- _Vorliegender Text_

▬▬▬▬▬▬

Punktabzug durch negativen Ruf
Denn so bekannt Deutschlands umsatzstärkste Beratung auch ist, nicht bei jedem Top-Manager können die bei vielen Entscheidern als arrogante Besserwisser verschrienen Meckies punkten. Hinzu kommt offenbar: Das messerscharfe Image des Kostensenkers bescherte dem Marktführer bei der Umfrage Negativbewertungen beim Ruf, die im Gesamtranking zu Punktabzügen führten. Als eine der ersten Adressen für die Steigerung des Betriebsergebnisses gelten sie unter Deutschlands Konzernlenkern aber nach wie vor.
„McKinsey und BCG begeistern mit ihrer brachenspezifischen und funktionalen Expertise sowie ausgeprägter Kundenorientierung“, sagt BoC-Jury-Mitglied Axel Wachholz, Geschäftsführer Finanzen und IT beim westfälischen Sanitär- und Heizungsunternehmen Viega. „Beide sagen einem ihre Meinung, auch wenn sie wissen, dass man die gerade nicht hören will – die BCGler etwas netter, die Meckies freier heraus.“
Der Wettbewerb zeigt auch: Der Blick in die vermeintlich zweite Reihe ist Geld wert: Als bester Wertsteigerer unter den in Deutschland tätigen Unternehmensberatungen entpuppte sich nämlich keiner der Platzhirsche – sondern die Managementberatung Oliver Wyman. Mit 3.000 Mitarbeitern und einem geschätzten Umsatz von rund 1,5 Milliarden Dollar zählt die Consultingsparte des börsennotierten US-Finanzdienstleisters Marsh & McLennan weltweit neben McKinsey und BCG zur Top-Liga der internationalen Strategieberatung. Vor allem bei Banken und Versicherern genießt Oliver Wyman einen exzellenten Ruf. Gerade erst organisierte die Beratung für das spanische Wirtschaftsministerium und die Zentralbank des Landes den Stresstest für die maroden spanischen Banken.

▬▬▬▬▬▬

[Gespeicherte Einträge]
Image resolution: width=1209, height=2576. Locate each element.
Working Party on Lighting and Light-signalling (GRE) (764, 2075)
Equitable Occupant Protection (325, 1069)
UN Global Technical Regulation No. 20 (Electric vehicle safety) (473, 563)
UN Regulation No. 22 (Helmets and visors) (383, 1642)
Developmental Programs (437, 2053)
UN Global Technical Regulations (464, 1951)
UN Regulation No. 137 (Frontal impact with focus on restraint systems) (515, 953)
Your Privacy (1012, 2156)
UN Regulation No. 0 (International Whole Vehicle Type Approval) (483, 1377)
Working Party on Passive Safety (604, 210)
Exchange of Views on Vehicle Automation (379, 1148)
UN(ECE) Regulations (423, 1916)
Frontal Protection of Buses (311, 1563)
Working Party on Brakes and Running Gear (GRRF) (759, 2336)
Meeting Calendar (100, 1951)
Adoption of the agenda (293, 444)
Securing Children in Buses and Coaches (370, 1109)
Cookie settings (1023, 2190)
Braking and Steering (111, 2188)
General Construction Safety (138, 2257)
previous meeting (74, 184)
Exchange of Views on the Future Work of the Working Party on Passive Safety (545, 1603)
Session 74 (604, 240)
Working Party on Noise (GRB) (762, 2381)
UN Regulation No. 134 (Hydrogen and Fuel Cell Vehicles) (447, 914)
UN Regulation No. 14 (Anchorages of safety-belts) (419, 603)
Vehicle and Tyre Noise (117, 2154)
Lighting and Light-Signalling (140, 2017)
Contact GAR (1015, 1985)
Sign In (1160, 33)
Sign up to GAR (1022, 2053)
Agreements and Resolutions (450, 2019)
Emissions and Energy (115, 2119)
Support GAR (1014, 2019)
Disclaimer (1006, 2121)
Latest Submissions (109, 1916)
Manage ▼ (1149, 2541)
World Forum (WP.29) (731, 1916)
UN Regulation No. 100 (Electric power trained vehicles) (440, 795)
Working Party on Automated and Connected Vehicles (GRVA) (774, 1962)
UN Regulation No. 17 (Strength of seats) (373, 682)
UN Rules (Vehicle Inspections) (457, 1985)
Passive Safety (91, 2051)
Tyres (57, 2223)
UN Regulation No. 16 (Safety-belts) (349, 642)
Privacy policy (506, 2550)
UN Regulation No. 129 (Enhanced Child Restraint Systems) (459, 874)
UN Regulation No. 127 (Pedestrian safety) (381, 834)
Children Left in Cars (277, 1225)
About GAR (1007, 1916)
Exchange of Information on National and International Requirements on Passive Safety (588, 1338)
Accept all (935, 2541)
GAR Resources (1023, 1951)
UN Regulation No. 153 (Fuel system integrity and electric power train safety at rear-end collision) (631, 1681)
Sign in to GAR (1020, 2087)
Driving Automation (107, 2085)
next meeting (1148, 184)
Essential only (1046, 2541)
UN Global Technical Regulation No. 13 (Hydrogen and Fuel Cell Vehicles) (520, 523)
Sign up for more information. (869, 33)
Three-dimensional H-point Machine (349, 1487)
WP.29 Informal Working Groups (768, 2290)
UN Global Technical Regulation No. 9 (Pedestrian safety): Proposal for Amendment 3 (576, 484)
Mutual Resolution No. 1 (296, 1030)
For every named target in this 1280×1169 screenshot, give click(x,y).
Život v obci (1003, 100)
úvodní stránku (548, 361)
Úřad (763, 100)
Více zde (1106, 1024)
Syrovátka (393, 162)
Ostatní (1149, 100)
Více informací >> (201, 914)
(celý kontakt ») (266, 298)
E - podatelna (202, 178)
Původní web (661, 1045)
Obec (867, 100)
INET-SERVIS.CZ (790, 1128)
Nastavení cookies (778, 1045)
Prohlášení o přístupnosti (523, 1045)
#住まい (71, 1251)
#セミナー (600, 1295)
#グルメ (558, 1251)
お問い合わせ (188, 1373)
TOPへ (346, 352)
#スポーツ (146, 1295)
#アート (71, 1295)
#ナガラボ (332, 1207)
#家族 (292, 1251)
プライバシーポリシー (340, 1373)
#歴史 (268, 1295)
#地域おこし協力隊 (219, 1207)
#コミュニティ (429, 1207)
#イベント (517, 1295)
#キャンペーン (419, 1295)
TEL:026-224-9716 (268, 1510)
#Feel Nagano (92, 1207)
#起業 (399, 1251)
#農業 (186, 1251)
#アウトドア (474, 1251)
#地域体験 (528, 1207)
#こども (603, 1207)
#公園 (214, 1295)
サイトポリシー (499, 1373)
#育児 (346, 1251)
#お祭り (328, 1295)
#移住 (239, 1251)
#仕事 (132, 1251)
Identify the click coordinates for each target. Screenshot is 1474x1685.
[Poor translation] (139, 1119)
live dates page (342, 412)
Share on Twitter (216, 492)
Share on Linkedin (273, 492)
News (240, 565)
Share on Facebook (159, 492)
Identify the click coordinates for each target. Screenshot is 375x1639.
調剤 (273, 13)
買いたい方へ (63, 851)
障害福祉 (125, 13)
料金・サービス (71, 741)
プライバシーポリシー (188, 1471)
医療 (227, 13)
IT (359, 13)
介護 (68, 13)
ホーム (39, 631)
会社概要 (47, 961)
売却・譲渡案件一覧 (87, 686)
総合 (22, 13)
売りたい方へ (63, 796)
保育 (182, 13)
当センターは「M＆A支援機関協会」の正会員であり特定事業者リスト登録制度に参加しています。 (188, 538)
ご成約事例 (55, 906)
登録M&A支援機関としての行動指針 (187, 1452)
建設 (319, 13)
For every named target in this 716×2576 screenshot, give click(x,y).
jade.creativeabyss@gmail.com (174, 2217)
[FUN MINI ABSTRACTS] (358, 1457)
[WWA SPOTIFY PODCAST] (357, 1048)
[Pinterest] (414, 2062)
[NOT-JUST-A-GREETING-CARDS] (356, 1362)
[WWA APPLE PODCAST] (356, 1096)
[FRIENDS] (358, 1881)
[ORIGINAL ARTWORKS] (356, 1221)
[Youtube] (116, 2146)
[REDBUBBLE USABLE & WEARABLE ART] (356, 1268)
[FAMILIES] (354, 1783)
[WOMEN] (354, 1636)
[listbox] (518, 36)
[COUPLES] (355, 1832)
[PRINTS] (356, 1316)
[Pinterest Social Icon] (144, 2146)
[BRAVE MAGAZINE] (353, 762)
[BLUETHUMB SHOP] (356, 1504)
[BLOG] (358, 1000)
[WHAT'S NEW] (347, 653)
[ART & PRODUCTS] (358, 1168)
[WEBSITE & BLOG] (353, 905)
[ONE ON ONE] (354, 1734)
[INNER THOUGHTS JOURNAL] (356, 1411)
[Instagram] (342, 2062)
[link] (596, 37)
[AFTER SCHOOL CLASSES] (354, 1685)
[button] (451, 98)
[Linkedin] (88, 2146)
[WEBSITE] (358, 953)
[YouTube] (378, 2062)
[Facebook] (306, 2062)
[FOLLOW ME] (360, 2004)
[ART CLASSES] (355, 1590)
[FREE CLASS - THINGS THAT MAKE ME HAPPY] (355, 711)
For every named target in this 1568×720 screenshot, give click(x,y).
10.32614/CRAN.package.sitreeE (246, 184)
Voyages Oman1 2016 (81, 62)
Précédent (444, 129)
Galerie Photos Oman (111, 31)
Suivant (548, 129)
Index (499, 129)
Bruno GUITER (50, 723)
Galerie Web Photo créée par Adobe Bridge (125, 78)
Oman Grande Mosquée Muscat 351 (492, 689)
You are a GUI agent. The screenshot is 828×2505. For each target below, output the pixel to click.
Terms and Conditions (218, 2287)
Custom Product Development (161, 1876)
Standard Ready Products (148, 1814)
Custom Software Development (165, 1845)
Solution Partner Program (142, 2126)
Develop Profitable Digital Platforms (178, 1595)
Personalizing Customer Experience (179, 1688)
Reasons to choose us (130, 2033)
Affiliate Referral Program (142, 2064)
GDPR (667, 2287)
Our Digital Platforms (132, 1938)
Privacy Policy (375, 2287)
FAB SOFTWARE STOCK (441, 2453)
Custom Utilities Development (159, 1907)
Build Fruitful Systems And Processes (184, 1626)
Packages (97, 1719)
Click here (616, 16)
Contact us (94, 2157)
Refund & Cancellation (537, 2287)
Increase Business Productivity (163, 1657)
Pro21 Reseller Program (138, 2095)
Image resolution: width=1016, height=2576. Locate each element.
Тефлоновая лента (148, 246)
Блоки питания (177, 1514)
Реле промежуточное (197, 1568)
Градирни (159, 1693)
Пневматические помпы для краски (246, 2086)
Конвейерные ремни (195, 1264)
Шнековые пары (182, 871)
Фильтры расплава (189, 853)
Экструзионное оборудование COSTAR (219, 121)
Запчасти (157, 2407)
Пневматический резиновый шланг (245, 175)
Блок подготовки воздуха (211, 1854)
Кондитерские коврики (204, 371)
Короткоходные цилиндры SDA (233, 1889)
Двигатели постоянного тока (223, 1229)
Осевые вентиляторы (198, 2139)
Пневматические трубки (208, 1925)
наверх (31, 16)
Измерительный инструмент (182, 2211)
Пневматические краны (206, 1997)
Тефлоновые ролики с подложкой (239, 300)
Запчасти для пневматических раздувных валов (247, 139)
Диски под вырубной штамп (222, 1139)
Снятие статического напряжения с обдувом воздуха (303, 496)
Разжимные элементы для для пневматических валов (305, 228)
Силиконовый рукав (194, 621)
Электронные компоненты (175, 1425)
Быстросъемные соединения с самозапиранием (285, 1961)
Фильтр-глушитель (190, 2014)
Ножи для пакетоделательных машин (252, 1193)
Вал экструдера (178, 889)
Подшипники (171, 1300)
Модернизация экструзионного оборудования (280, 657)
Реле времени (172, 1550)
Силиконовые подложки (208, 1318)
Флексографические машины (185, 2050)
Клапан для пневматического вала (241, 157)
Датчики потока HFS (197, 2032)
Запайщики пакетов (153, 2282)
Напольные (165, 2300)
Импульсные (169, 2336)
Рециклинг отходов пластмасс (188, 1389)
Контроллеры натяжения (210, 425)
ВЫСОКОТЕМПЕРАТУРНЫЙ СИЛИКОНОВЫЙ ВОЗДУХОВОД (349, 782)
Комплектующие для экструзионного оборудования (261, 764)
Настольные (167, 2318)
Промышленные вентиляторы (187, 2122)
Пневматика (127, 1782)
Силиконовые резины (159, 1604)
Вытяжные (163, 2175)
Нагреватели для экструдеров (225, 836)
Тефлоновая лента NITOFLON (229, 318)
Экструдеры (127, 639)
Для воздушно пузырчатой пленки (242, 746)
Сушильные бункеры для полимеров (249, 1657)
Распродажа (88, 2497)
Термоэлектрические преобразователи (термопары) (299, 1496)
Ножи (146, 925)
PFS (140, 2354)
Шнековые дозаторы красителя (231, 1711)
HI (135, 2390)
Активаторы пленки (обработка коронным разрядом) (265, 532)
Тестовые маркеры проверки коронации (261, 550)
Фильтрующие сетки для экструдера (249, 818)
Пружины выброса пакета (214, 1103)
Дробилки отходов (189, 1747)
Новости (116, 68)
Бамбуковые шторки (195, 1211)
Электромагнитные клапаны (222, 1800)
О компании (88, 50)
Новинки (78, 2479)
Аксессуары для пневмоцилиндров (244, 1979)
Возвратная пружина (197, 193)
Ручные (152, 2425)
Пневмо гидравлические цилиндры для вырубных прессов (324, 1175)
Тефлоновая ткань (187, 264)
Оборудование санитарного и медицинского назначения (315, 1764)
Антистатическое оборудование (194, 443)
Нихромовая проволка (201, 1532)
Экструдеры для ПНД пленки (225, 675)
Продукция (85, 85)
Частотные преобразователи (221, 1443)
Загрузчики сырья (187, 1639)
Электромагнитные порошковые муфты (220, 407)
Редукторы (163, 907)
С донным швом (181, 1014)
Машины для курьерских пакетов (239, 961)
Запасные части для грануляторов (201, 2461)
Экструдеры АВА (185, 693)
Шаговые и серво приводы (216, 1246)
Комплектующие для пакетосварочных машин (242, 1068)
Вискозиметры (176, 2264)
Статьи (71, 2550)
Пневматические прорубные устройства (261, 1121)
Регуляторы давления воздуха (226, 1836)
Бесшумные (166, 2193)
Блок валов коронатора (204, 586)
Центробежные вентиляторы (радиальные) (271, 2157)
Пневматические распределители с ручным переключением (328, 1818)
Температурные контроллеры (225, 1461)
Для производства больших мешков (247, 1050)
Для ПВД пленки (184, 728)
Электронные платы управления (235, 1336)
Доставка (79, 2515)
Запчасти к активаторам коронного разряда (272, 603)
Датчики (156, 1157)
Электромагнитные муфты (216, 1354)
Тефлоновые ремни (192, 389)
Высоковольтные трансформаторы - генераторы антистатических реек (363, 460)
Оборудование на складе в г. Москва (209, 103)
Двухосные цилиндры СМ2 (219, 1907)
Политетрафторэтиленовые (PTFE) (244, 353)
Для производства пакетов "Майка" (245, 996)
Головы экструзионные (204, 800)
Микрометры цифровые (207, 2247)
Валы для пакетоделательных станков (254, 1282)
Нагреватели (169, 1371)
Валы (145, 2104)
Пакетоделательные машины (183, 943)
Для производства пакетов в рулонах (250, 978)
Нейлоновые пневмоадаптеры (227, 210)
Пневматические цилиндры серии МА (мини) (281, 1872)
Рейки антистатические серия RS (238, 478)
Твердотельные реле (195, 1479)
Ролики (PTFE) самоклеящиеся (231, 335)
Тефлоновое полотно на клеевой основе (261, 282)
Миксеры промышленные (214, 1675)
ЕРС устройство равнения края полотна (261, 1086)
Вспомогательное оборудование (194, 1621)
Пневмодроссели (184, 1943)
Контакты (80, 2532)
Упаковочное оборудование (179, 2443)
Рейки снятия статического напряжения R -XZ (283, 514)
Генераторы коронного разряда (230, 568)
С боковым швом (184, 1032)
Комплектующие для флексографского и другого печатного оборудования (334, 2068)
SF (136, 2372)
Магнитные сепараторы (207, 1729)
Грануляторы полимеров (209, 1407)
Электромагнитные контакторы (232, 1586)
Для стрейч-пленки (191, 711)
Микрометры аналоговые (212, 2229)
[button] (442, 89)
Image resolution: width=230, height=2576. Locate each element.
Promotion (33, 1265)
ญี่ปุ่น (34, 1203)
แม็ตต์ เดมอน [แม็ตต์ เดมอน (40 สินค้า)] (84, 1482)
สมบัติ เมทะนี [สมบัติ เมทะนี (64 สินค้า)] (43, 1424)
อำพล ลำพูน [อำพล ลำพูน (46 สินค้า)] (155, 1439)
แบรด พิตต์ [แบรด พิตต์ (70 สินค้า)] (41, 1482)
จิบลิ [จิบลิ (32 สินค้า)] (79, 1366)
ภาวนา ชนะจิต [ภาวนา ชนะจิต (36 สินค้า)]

▬▬▬▬▬▬

- _Zu bearbeitende Aufgaben_
a) Übersetzen Sie aus dem Text über Unternehmensberatungen den Satz „Vor allem bei Banken und Versicherern genießt Oliver Wyman einen exzellenten Ruf.“ ins Englische.
b) Schreiben Sie aus dem Text über Unternehmensberatungen den Abschnitt unverändert ab, der mit „Punktabzug durch negativen“ beginnt und mit „nach wie vor.“ endet.
c) Wie viele Mitarbeiter hat Oliver Wyman laut dem Text über Unternehmensberatungen?
Die Einträge werden hier nicht gebraucht.

- _Nummerierte Antworten_
a) Oliver Wyman enjoys an excellent reputation above all among banks and insurers.

b)
Punktabzug durch negativen Ruf
Denn so bekannt Deutschlands umsatzstärkste Beratung auch ist, nicht bei jedem Top-Manager können die bei vielen Entscheidern als arrogante Besserwisser verschrienen Meckies punkten. Hinzu kommt offenbar: Das messerscharfe Image des Kostensenkers bescherte dem Marktführer bei der Umfrage Negativbewertungen beim Ruf, die im Gesamtranking zu Punktabzügen führten. Als eine der ersten Adressen für die Steigerung des Betriebsergebnisses gelten sie unter Deutschlands Konzernlenkern aber nach wie vor.

c) 3.000 Mitarbeiter